Top of Material for the task

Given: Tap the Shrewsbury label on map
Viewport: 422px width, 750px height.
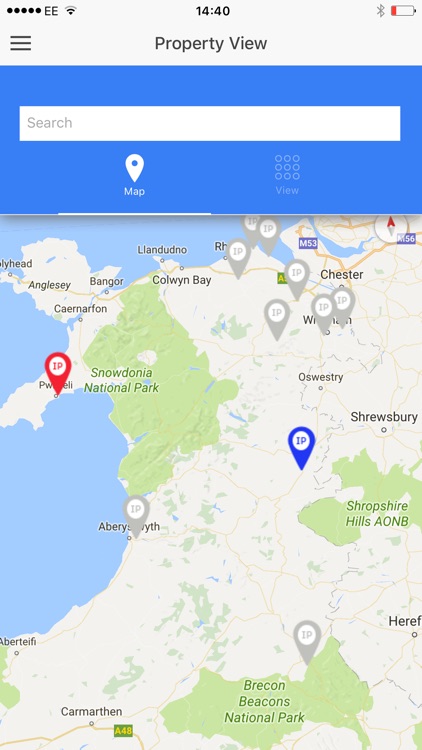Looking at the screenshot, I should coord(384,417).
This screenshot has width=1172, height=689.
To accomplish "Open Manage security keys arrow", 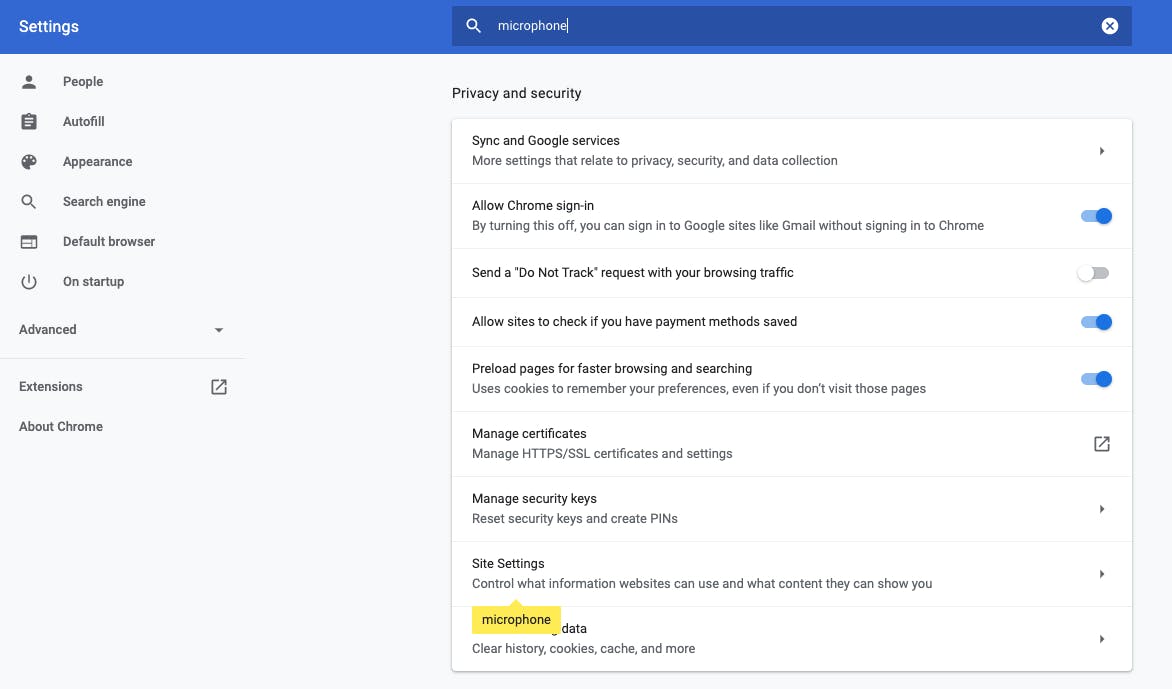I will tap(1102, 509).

Bottom of Material for the task
Top of Material for the task

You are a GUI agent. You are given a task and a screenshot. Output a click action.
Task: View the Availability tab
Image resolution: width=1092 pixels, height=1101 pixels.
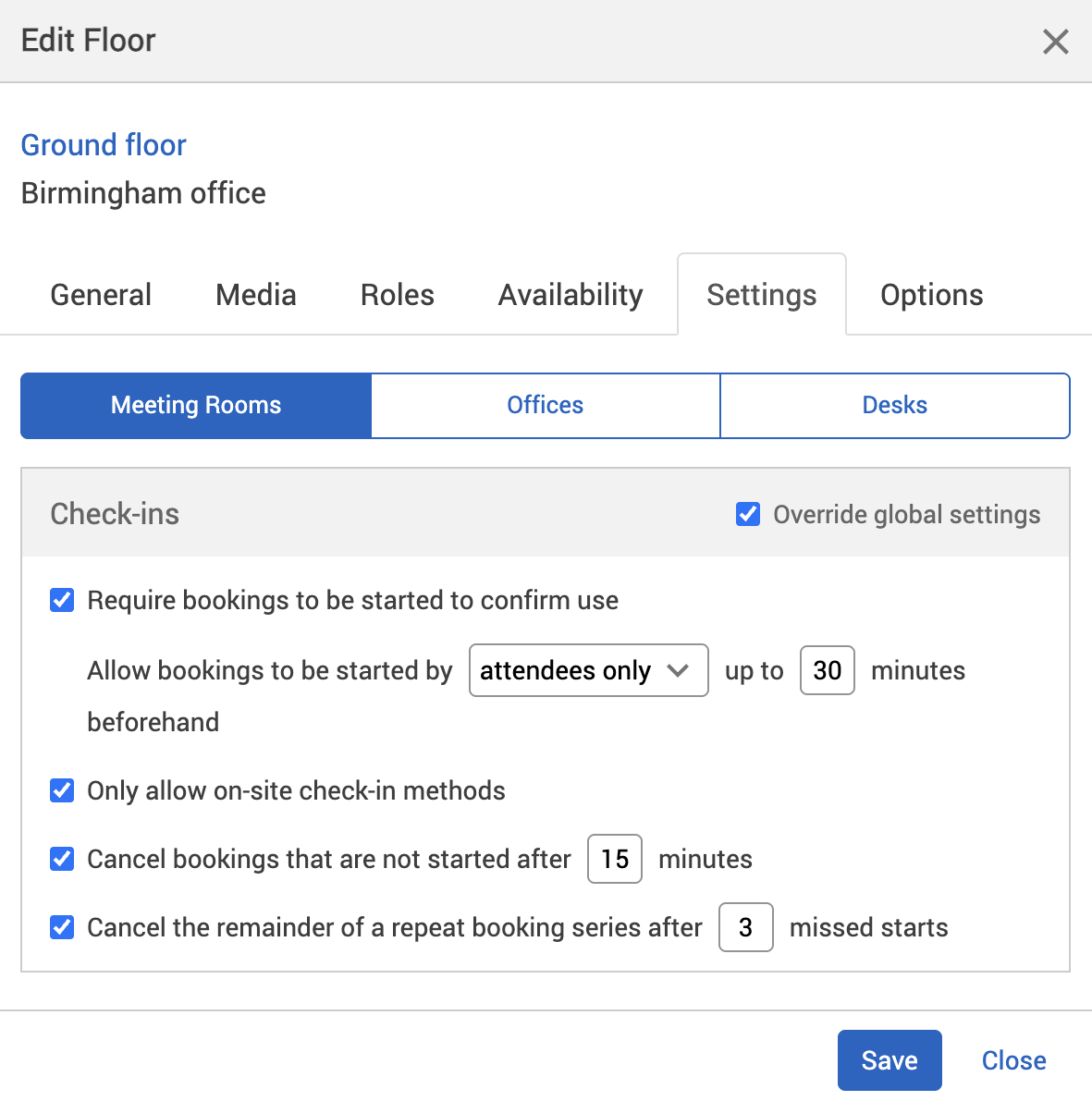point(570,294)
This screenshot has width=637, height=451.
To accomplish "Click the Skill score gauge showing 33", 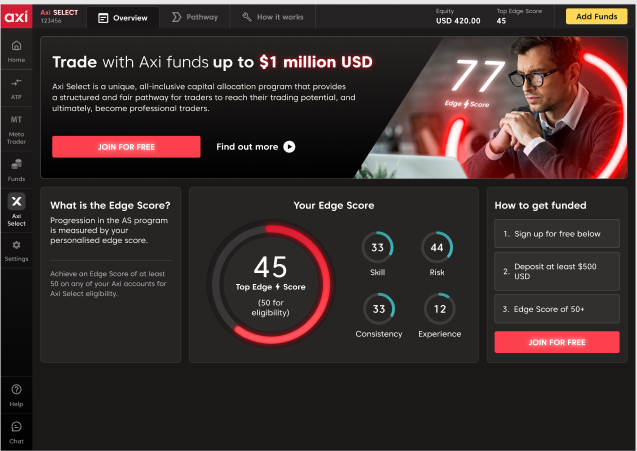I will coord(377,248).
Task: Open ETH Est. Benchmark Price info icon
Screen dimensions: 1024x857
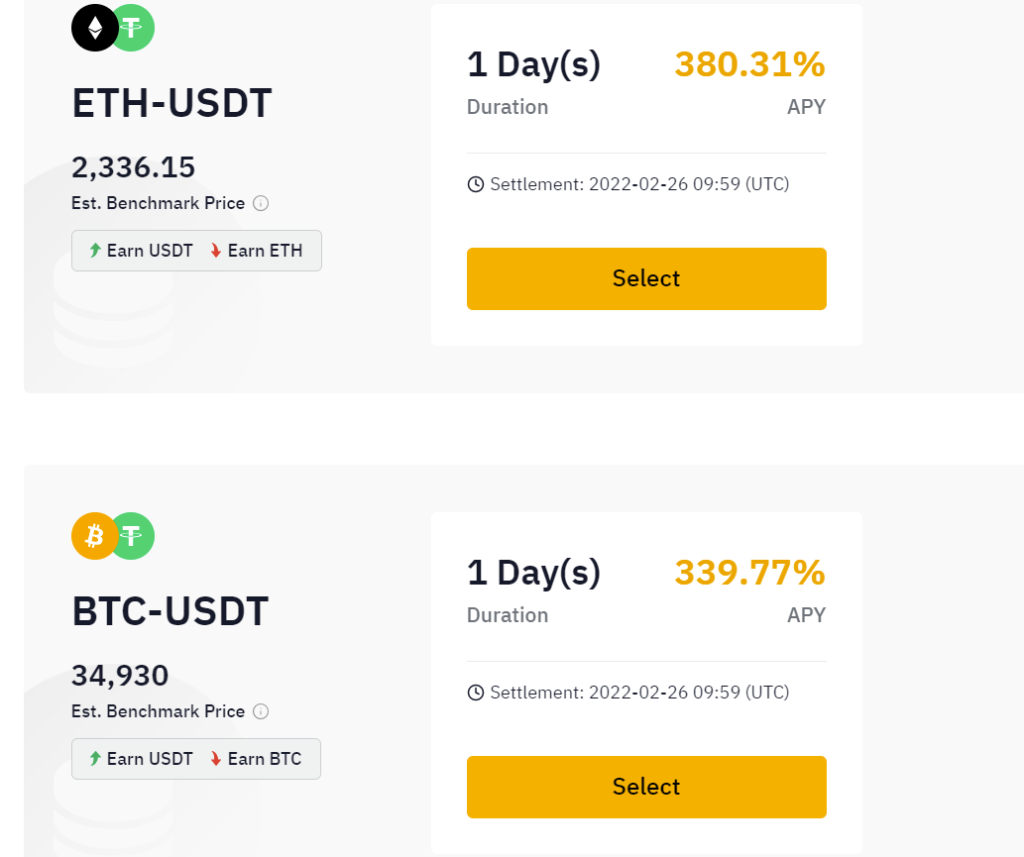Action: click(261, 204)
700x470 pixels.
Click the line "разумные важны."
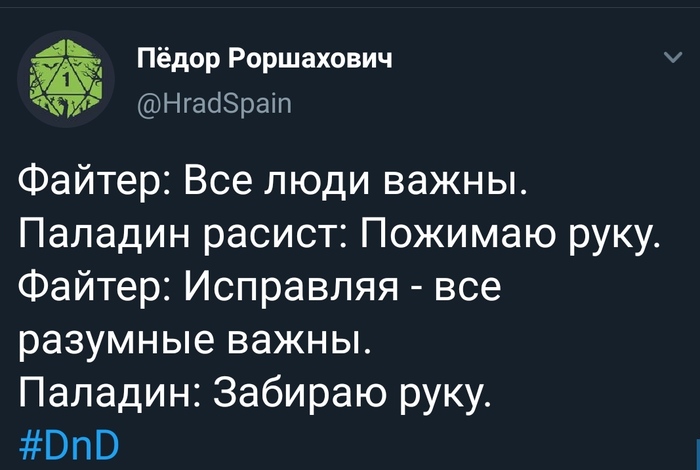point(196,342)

Bottom of Material for the task

## Problem requirements
A bare number is the whole answer: state how many lines in the data above contain "This".

## Answer section
2